Solana-powered decentralized finance [DeFi] lending protocol Mango Markets recently suffered a massive exploit to the tune of $100 million, where the attacker reportedly manipulated the oracle’s smart contract.
After the team offered a bounty in exchange for the return of the stolen assets, the hacker/s made a proposal on Mango Governance that they would send back those assets but under one condition and that was utilizing $70 million USDC from Mango’s treasury to repay the “bad debt” within the protocol.
The negotiation agreement also specified that once the tokens are returned, no criminal investigations would be opened.
By voting for this proposal, mango token holders agree to pay this bounty and pay off the bad debt with the treasury, and waive any potential claims against accounts with bad debt, and will not pursue any criminal investigations or freezing of funds once the tokens are sent back as described above.
For the uninitiated, this bad debt is the result of a rescue plan developed by Mango Markets and the competing Solana lending platform Solend for a major Solana whale with $207 million in debt dispersed across several lending platforms.
The whale had once borrowed 88% of the USDC that was available on Solend.
The rescue was put together because of concern that the whale’s bets would be liquidated if the SOL token fell another 20%, which would spread and have a negative influence on the Solana ecosystem.
Solana Exploiter May Have Rigged The Voting Proposal
At the time of writing this post, 32 million “yes” was garnered from the attacker’s proposal. Meanwhile, crypto Twitter is abuzz with the proposal’s absurdity amidst speculations that the voting process has been rigged by the exploiters to favor them.
That being said, online sleuths continue to dig deeper into the exploit. According to the blockchain auditing website OtterSec, the attacker addresses were funded 5.5 million via FTX. Not just Solana oracles, the attacker also appeared to exploit prices across all exchanges.
Mango Markets is a Solana-based platform for trading digital assets on the Sol blockchain for spot margin and trading perpetual futures.

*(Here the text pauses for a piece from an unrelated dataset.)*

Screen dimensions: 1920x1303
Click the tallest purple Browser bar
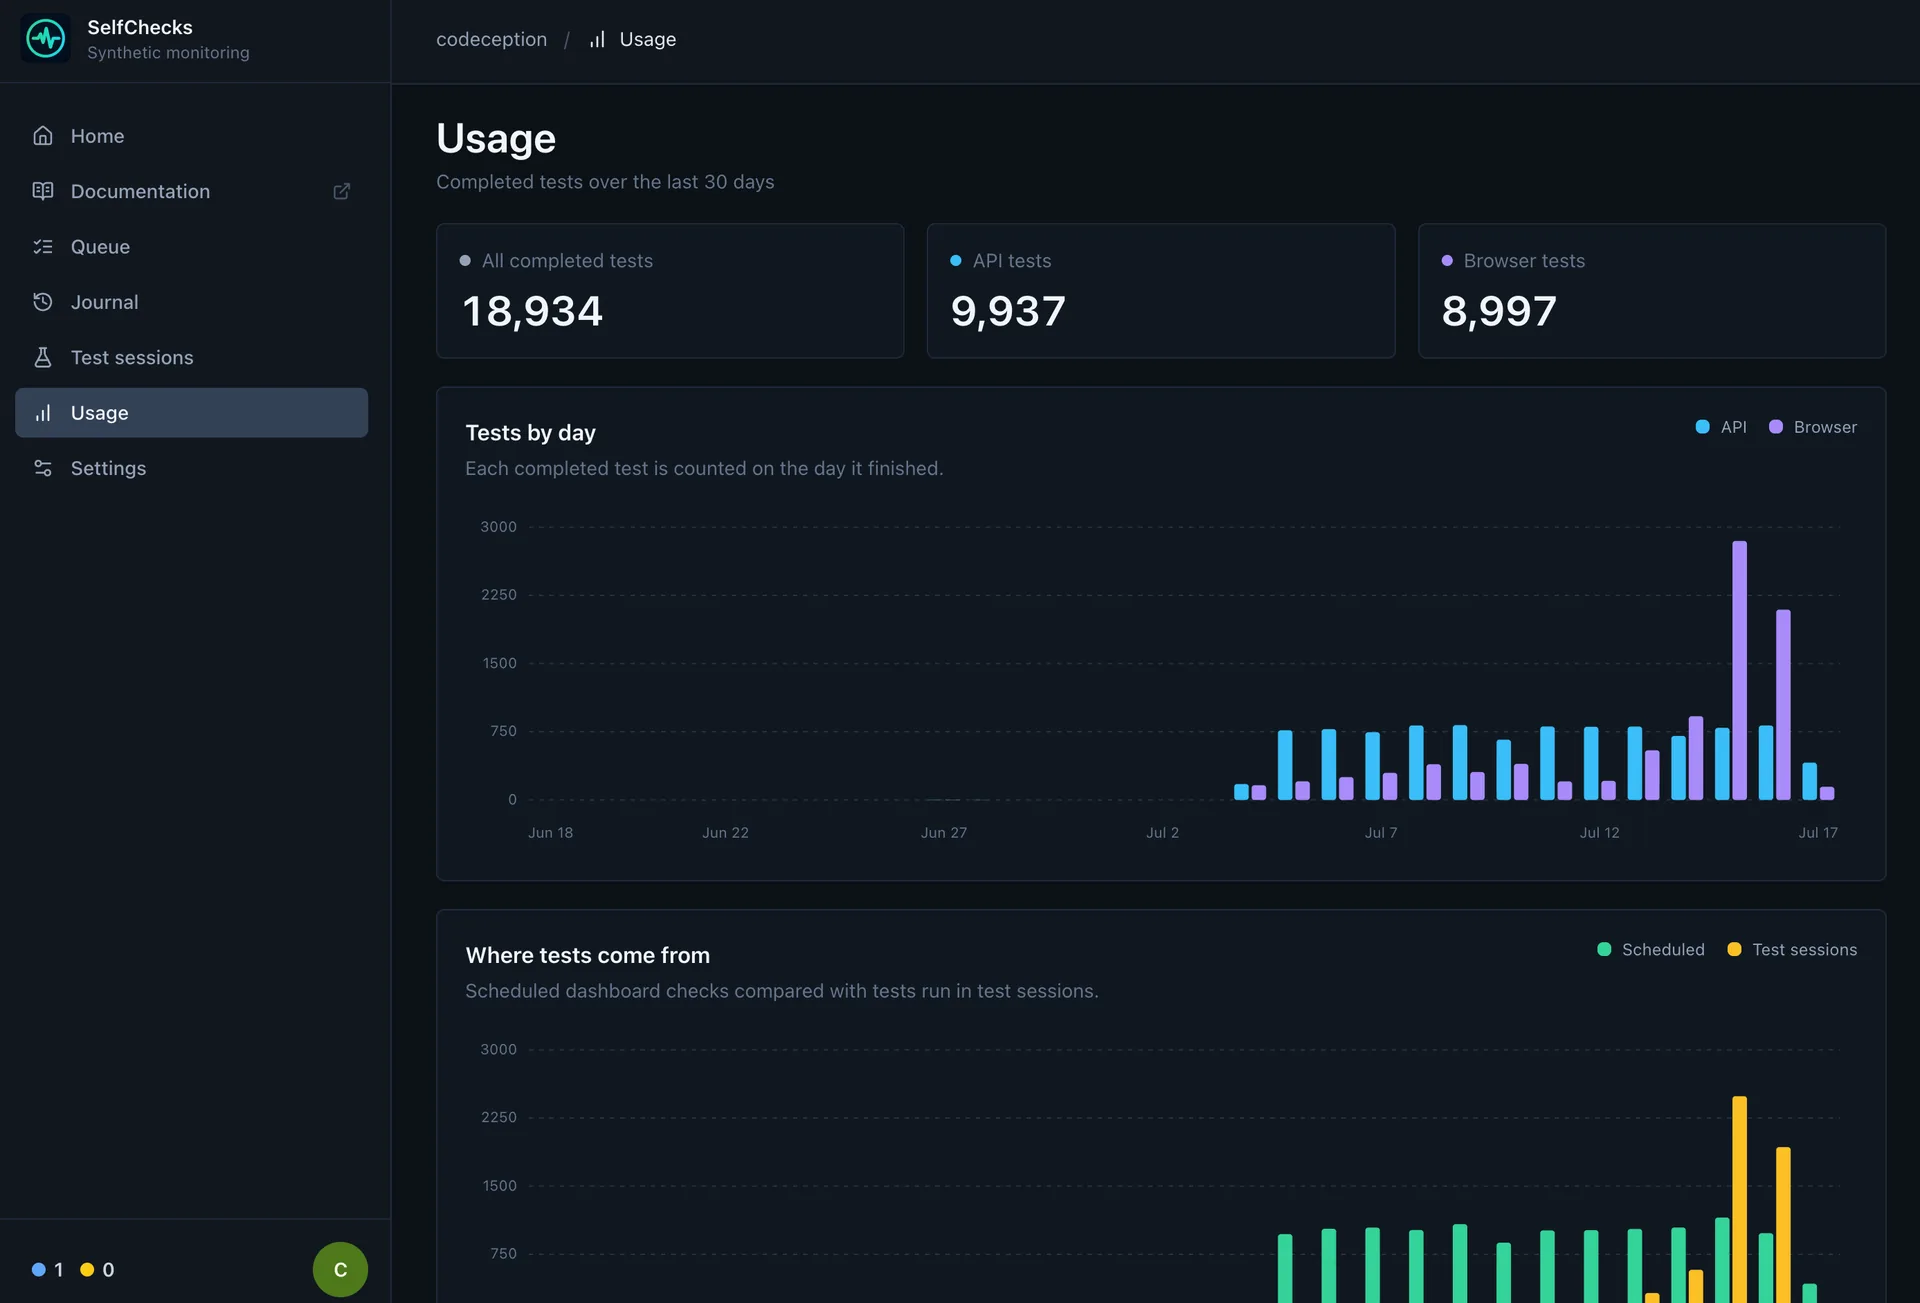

The protocol is governed by Mango DAO.
Following the latest incident, its native token MNGO token has shed its value by more than 40% in the last 24 hours.
The team behind the DeFi trading platform later updated that withdrawals are temporarily halted to prevent any further unnecessary losses. “To make sure depositors of the Mango protocol are made whole and to try and salvage some value in Mango DAO and protocol to rebuild from here”, it added.